The use of meat & bonemeal in French compound feed had been on the decline for several years before the EU decision at the end of last year to ban MBM in all animal feed, with feed manufacturers preferring plant proteins such as soya, according to a survey by Agreste recently published.

Figures for animal based protein (including fishmeal) used in feed in France amounted to just 400 000t or 2% of total ingredients in 2000, compared to 516 000t in 1997 and 747 000t in 1994. In fact, roughly 12.1 million tonnes of the 21.9mt of compound feed produced in France last year did not contain any raw materials of animal origin (except dairy products). As a result, the impact of the decision in November 2000 to ban MBM in all animal feed (including for pig and poultry feed to avoid the risks of cross-contamination) may not be as significant as many had believed. Nevertheless, the EU restrictions on MBM in cattle feed (in 1990) extended to other ruminants in 1994 meant that MBM use in 2000 was very much concentrated in pig & poultry feed. The other trend in recent years has been the increase in intensive pig and poultry production in France (rising by roughly 30% from 1991 to 2000) relative to the 8% increase in intensive beef production.

The decline in MBM use can be explained by several factors. Firstly, the decision by farmers involved in beef and pig or poultry production opting for plant protein so as to avoid potential cross contamination of feed. Secondly, certain pig & poultry producers decided after the 1996 BSE crisis to source feed without MBM. Another factor was unquestionably the reduced availability of MBM after the EU decision to ban Specified Risk Materials from the animal feed and human food chain, first taken in 1996. The number of feed plants in France using MBM fell from 253 in 1994 to 215 in 1997 to just 144 in 2000. Roughly one third of French poultry feed plants were already excluding MBM from feed last year, i.e. even before the EU ban was introduced.

There had also been a steady decline in the use of animal fats in French feed prior to the ban introduced last year. Volumes used in 2000 were 178 000t, compared with 228 000t in 1997 and 283 000t in 1994, mainly because these fats are basically a by-product of MBM production, and MBM supplies were reduced so sharply after 1996.

As for the alternative ingredients used, oilseed cakes have been one option taken up in France. Their use in cattle feed rose from 29% in 1988 to 35% in 1994, whereas it remained stable at roughly 22% for use in all animal feed up to 1994. In more recent years, the increase in use has broadly mirrored the reduction in MBM use, rising to 24.5% in 2000. Soya cakes remain the most popular ingredient, amounting to roughly 3.2mt, compared to products based on sunflower (950 000t) and rapeseed
(900 000t), although the annual figures tend to vary according to the raw material available.

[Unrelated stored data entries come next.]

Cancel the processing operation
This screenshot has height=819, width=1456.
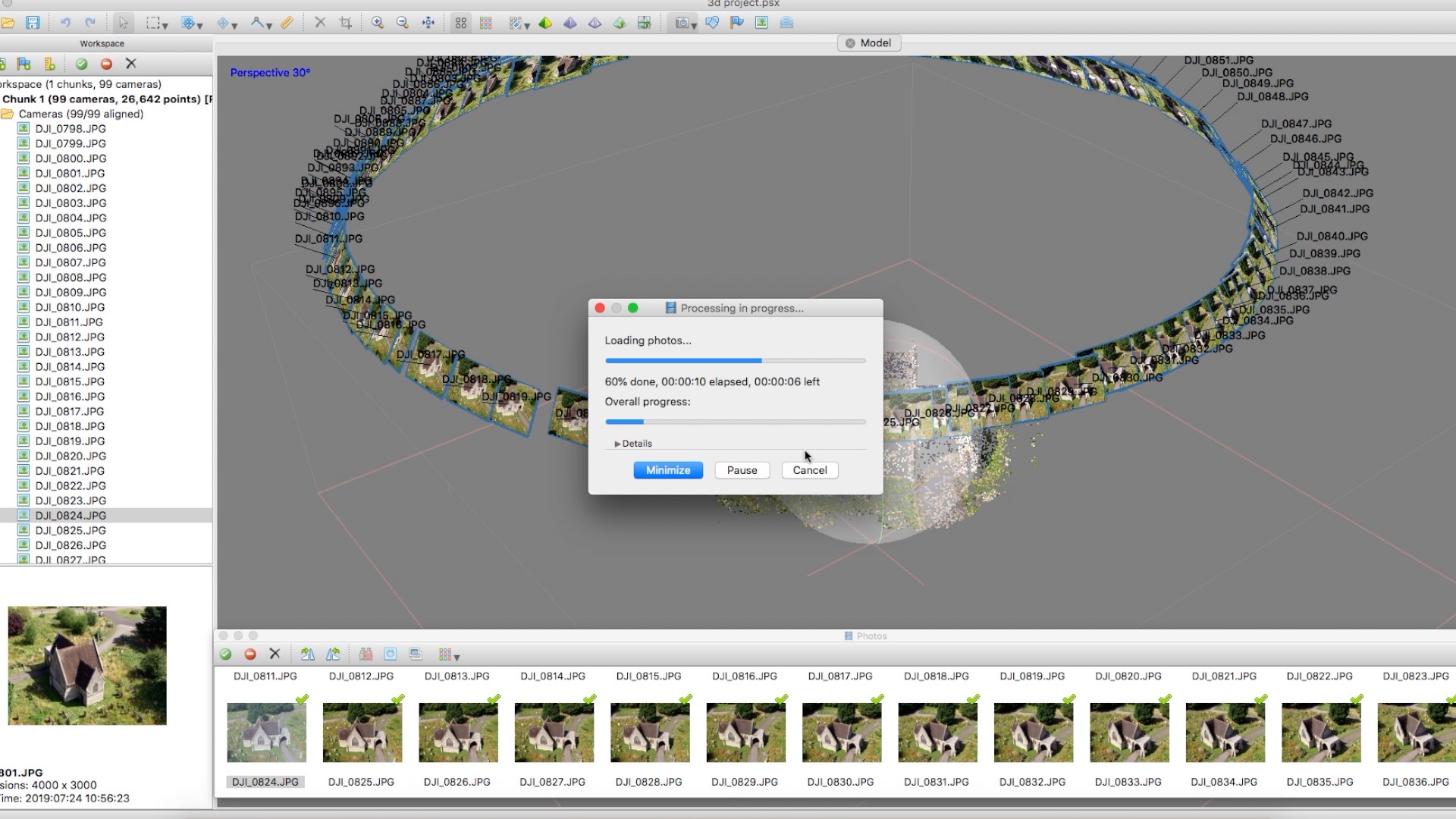[809, 470]
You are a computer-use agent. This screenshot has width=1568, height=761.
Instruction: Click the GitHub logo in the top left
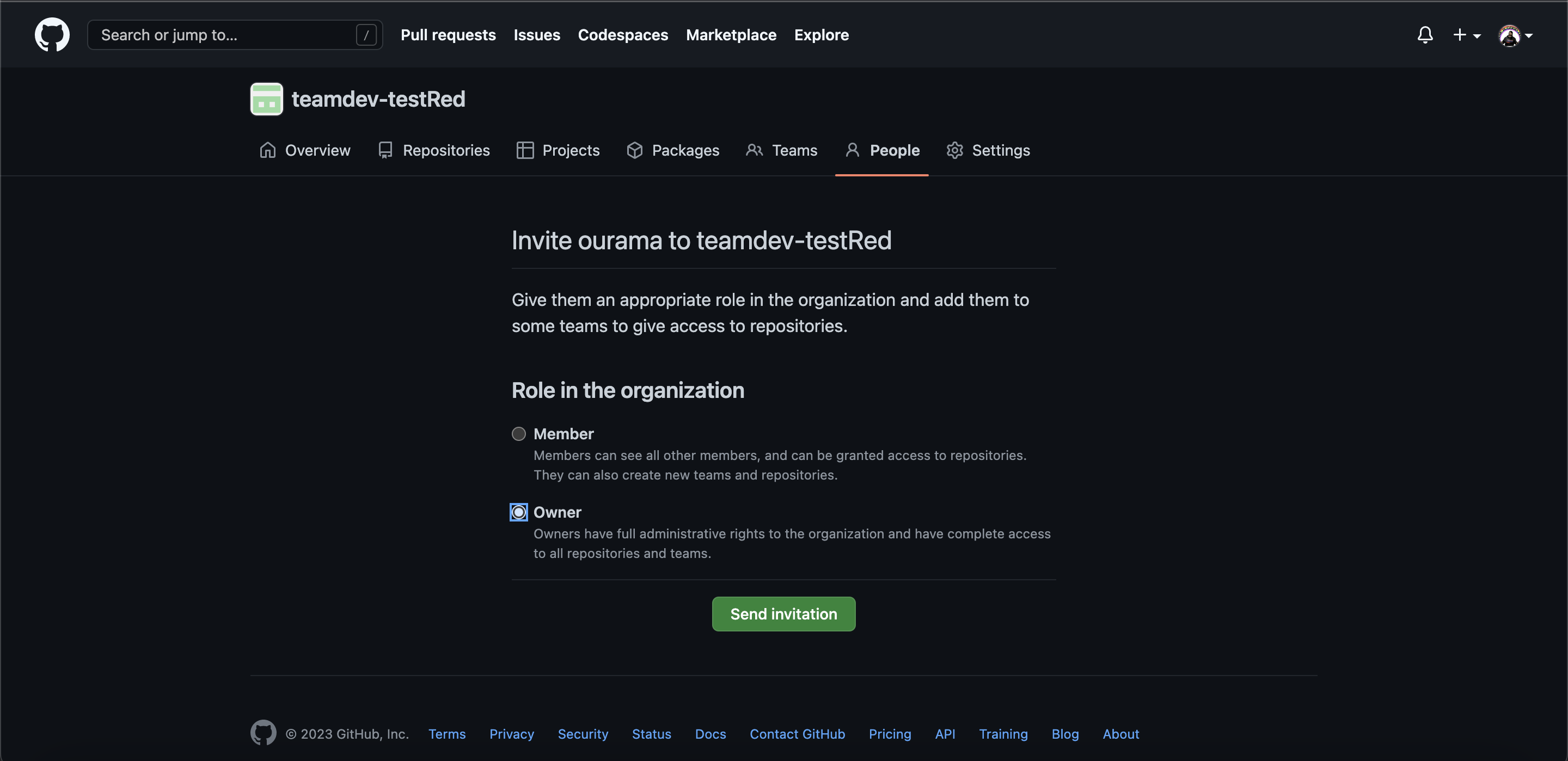pos(52,35)
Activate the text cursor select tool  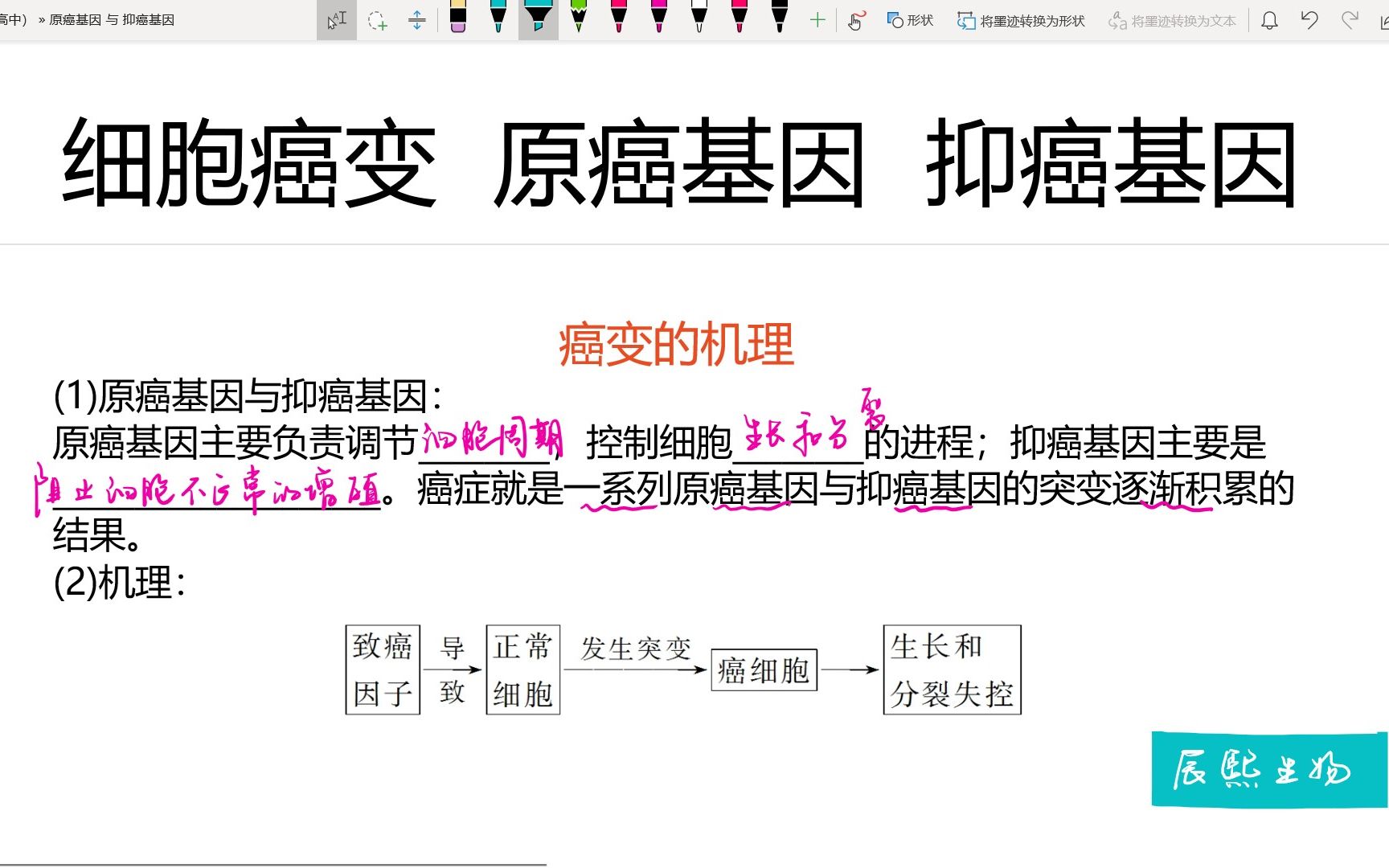[x=336, y=20]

Using soya products as a substitute for MBM has two main problems, however. From an economic point of view, the lack of French raw material required an increase in imports, mainly from Brazil, Argentina and the USA, which reached 4.2mt in 2000. The second problem, linked to this, is the difficulty in ensuring that the imported soya was free from GMOs. Having said that, only 2% of all feed, from 52 feed mills, provide GMO-free guarantees. This compares with just 0.1% of production defined as organic.

The option of using feed peas as a protein source in animal feed appears a less likely alternative given the 30% fall in production from 1994 to 2000. This amounted to 1.2mt in 2000 – two thirds of French production. Another possibility is seen as dried lucerne or alfalfa, which rose 20% from 1997 to 2000 (following three previous years of decline).

Continued increase in cereals use

The Agreste survey also highlights the continued increase in cereal use by French feed compounders, notably for pig and poultry feed. Having comprised 30% of raw materials used in feed in France in 1991, the reduction in cereals prices in both the 1992 Mac Sharry and the 1999 Agenda 2000 reforms of the EU’s Common Agriculture Policy has helped consumption in French feed rise steadily, to 37% in 1994, 42% in 1997 and 44.5% in 2000 – equivalent to just under 10mt (out of French cereal
production in the order of 67mt). This increase has coincided with a drop of roughly 85% in manioc use since 1994, but also a sharp fall in corn gluten feed use. Approximately two thirds of the amounts used were soft wheat – equivalent to 17% of French production. Feed compounders in France also used 2.6mt of maize, despite a steady drop since 1994, this is still equivalent to 16% of the French crop. Despite a 7% drop in the last 4 years, barley remains the third most important cereal – with the feed industry using roughly 8% of the French crop last year. In feed terms, the use of cereals had risen to 45% in pig feed and 58% in poultry feed in 2000, from 41% and 54% respectively in 1997. The progression in recent years is even more marked for cattle feed, albeit from a lower base, notably for cereal by-products.

Agreste is a French government organisation specialised in agricultural research and statistics within the feed, forestry, rural and industrial domains.